Visto con suficientemente perspectiva histórica no hay duda alguna de que
Keynes fue un conservador para el sistema capitalista de libre empresa, absolutamente
irreconciliable con una economía centralizada dirigida desde el Estado.
Pero también es verdad que abrió un resquicio, nunca cerrado, respecto a la
cuantía adecuada de intervención pública.
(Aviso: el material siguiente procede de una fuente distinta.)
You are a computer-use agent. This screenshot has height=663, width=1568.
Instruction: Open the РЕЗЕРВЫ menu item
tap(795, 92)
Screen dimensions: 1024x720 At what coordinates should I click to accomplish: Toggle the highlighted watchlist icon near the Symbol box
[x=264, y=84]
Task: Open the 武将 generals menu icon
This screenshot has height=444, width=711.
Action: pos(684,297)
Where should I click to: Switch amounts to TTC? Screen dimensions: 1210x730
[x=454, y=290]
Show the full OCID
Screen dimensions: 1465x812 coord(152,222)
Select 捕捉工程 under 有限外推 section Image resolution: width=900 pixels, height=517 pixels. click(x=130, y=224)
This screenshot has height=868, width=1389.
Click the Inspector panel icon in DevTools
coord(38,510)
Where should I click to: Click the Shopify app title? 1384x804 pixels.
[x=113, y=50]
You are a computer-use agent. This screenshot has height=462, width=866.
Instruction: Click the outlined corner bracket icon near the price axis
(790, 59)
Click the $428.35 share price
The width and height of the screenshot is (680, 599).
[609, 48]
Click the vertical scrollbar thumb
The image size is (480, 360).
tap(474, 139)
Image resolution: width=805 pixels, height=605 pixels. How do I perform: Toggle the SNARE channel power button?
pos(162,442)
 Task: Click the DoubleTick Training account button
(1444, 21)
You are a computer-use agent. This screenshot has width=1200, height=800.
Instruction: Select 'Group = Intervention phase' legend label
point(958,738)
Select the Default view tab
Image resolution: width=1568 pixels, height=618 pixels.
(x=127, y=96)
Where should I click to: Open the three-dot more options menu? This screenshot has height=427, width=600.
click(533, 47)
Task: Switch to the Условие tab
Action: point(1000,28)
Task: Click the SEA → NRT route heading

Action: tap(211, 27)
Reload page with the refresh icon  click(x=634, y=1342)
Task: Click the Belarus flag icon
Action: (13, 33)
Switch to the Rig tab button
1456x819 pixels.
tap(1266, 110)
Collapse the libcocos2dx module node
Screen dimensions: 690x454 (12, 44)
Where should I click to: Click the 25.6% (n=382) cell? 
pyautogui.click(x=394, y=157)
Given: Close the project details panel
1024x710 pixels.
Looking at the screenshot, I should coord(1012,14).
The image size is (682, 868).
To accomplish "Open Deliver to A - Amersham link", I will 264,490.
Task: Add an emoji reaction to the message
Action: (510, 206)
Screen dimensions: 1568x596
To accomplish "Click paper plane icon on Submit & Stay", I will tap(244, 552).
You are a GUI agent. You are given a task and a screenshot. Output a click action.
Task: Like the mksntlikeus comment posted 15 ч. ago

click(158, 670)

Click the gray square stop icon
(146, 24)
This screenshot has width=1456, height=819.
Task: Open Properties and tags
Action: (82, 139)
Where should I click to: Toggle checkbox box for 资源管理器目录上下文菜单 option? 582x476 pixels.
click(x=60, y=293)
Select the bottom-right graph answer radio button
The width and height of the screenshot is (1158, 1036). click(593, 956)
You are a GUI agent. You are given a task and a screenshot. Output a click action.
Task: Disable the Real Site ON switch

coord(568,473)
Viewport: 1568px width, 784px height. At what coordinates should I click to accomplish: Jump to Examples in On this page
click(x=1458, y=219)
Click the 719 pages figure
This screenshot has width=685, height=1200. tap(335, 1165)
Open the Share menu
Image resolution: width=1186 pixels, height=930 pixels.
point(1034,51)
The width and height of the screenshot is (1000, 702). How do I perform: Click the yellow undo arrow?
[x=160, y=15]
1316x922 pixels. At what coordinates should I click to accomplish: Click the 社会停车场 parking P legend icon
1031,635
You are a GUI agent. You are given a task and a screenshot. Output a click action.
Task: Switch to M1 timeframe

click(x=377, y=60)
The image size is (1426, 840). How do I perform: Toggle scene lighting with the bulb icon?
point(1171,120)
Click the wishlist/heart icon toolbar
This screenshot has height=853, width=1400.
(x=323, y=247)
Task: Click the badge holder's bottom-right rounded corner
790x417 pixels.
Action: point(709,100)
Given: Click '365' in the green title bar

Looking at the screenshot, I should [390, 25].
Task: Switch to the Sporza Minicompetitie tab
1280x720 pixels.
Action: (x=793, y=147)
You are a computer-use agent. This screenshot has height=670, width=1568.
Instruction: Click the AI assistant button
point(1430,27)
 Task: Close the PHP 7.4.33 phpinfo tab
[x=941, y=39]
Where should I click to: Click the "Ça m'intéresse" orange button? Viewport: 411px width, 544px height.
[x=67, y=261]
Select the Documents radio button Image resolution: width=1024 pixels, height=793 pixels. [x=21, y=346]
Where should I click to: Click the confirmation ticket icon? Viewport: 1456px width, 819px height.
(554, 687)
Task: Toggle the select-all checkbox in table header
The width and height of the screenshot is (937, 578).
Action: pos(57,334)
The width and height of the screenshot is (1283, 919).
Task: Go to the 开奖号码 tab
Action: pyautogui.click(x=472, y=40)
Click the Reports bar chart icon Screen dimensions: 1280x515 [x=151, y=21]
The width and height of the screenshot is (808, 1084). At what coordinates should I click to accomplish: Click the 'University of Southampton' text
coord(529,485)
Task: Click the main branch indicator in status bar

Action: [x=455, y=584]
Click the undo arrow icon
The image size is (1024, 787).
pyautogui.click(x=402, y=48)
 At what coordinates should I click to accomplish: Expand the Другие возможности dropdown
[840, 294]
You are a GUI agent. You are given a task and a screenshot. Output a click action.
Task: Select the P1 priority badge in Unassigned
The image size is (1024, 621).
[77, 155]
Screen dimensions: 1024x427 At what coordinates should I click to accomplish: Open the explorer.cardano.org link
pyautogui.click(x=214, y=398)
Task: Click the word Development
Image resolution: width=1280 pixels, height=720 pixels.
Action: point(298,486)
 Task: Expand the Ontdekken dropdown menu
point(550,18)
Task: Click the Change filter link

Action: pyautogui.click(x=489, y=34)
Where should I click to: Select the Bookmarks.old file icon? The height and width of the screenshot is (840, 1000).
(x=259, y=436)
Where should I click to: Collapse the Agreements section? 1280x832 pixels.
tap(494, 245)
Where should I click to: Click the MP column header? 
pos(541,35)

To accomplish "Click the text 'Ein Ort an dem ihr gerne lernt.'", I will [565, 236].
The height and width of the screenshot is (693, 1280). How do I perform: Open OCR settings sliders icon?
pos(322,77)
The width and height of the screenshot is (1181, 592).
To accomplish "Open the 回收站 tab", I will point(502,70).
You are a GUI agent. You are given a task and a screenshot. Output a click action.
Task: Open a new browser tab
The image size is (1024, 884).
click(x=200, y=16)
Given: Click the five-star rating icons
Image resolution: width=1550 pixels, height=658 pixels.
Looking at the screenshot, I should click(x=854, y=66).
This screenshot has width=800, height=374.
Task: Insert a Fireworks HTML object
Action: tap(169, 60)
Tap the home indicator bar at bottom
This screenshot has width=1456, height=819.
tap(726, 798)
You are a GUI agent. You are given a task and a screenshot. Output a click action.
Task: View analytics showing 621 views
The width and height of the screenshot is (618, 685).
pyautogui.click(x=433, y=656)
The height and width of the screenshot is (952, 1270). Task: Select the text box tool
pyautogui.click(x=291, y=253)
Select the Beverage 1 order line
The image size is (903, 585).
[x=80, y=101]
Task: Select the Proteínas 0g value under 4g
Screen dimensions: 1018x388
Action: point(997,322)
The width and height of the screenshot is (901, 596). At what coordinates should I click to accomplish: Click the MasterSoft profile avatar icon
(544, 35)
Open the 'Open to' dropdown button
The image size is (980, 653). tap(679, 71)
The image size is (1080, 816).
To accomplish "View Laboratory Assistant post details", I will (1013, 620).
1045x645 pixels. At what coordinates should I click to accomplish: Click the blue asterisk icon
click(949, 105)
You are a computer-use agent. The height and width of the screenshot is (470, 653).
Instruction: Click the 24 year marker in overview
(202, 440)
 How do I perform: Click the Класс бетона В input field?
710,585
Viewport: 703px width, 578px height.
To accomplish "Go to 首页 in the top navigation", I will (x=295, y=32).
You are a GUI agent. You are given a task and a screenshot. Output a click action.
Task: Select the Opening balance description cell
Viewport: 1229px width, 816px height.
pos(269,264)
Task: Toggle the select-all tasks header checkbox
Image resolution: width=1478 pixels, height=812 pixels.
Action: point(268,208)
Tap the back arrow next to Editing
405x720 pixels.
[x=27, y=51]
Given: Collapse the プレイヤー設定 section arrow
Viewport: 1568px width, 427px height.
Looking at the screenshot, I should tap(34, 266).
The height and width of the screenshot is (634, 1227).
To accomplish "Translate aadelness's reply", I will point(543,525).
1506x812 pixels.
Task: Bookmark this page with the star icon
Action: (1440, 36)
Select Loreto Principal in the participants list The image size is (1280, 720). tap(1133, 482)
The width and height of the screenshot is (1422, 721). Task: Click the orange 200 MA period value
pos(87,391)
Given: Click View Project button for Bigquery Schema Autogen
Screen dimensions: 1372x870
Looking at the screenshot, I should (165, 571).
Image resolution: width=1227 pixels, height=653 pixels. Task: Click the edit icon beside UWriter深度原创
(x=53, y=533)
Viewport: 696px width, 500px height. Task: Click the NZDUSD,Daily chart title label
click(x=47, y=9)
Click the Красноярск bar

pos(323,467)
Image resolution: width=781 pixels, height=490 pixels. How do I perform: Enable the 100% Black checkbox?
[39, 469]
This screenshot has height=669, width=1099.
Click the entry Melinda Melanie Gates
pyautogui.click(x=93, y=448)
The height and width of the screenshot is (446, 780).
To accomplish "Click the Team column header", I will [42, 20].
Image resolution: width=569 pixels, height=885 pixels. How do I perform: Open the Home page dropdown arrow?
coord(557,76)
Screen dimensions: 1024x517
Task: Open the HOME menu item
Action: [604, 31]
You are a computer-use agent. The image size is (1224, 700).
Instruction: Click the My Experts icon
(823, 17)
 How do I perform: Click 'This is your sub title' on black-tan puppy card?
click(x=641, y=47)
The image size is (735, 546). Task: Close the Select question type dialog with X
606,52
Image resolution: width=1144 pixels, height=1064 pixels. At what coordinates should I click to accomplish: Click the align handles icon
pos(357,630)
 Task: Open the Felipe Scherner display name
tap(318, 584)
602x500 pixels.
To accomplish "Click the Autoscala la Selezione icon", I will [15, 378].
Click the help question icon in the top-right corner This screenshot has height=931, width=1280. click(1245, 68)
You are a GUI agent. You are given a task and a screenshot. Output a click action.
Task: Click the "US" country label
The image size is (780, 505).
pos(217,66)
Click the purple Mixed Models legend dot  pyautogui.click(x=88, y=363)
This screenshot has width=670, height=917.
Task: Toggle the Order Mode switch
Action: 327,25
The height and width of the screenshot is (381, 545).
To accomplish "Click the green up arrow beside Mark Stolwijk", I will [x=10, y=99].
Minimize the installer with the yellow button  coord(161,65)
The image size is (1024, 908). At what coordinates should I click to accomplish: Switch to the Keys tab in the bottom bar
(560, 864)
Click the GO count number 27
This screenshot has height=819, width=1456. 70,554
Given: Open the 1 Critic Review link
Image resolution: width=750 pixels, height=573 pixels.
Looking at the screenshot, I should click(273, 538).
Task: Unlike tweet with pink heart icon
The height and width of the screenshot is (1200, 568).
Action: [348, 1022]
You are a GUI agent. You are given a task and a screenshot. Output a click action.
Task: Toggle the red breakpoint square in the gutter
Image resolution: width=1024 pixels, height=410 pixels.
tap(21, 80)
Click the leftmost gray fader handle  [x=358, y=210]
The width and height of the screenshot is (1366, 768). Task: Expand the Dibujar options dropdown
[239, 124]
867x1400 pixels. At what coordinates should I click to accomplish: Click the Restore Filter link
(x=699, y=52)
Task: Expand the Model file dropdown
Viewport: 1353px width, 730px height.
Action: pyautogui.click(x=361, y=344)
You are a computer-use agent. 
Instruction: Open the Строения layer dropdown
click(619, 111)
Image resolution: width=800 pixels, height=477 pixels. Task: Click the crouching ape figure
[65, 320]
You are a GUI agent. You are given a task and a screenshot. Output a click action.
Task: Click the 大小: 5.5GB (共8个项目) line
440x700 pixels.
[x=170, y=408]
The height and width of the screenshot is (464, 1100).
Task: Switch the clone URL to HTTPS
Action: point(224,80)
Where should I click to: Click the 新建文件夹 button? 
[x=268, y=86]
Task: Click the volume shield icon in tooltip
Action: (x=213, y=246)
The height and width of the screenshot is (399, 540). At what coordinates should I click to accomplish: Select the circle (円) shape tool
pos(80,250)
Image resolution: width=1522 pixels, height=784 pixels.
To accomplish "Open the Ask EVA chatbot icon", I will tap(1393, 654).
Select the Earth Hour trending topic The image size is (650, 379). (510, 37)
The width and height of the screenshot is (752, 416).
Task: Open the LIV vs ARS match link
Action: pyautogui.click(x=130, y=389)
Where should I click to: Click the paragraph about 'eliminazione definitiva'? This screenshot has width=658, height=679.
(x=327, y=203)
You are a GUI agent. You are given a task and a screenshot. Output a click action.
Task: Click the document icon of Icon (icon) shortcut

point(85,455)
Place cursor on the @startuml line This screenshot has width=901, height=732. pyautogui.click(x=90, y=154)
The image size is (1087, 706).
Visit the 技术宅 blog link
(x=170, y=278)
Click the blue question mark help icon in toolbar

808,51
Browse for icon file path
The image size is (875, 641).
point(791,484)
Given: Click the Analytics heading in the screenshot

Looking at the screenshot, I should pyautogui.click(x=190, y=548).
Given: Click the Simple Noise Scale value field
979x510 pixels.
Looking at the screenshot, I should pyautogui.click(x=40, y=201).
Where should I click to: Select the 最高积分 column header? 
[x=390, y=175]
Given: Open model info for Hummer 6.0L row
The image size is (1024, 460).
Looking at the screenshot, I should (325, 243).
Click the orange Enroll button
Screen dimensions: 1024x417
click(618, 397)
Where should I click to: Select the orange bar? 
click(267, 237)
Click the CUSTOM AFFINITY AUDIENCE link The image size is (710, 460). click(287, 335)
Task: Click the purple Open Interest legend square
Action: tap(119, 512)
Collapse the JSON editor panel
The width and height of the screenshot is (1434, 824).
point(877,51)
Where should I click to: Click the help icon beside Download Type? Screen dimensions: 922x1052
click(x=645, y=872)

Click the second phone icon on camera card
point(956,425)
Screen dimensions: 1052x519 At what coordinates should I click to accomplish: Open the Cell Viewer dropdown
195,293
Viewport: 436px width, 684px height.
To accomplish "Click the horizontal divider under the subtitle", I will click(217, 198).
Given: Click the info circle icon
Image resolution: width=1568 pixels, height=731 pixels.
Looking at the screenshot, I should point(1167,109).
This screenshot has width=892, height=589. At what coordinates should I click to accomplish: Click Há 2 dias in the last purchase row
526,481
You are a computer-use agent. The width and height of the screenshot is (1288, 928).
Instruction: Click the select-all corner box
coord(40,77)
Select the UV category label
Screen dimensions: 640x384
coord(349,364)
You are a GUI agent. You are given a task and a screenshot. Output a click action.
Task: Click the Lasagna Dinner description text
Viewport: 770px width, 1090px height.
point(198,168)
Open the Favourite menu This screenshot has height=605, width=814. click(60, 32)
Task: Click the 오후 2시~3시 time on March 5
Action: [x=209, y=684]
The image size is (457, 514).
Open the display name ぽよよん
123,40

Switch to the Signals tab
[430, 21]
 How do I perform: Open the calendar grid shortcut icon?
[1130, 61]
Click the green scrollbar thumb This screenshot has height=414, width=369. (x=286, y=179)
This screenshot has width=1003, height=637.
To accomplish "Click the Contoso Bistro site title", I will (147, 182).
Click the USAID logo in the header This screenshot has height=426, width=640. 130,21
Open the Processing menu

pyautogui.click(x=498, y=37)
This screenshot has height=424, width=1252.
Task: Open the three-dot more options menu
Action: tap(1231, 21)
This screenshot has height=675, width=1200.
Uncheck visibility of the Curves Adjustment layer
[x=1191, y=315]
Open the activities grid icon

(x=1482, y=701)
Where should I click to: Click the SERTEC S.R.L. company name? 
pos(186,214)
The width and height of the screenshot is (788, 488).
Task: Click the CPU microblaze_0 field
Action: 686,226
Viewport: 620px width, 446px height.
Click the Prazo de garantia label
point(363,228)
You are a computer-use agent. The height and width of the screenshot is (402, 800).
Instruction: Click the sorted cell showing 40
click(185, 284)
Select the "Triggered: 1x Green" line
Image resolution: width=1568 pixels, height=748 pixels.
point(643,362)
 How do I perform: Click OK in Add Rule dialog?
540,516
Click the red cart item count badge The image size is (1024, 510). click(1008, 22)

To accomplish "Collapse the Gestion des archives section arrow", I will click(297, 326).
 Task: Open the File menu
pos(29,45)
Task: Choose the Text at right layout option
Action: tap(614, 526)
Por eso, para los más liberales, en la tradición
más pura del Adam Smith de la “mano invisible”, las tesis keynesianas de un Estado
económicamente activo siempre resultaron sospechosas, si no ampliamente peligrosas.
Respecto a la trayectoria personal de Keynes, es bien conocido que durante el
inicio de la II Guerra Mundial retornó al departamento de Hacienda; que su influencia
se incrementó pareja con el triunfo político del que había sido su antiguo jefe en la
Administración, Winston Churchill; que en reconocimiento por todos sus servicios se le
designó miembro de la Cámara de los Lores; que ideó el sistema moderno que rigió
durante muchos años las relaciones económicas internacionales que se acordó en
Bretton Woods y del que nacieron el Fondo Monetario Internacional y el Banco
Mundial.
Durante toda su vida, Keynes fue fiel a uno de sus principales mandamientos
para cualquier economista, que bien podría ampliarse a otros muchos campos: “Estudiar
el presente a la luz del pasado, pero pensando en el porvenir”.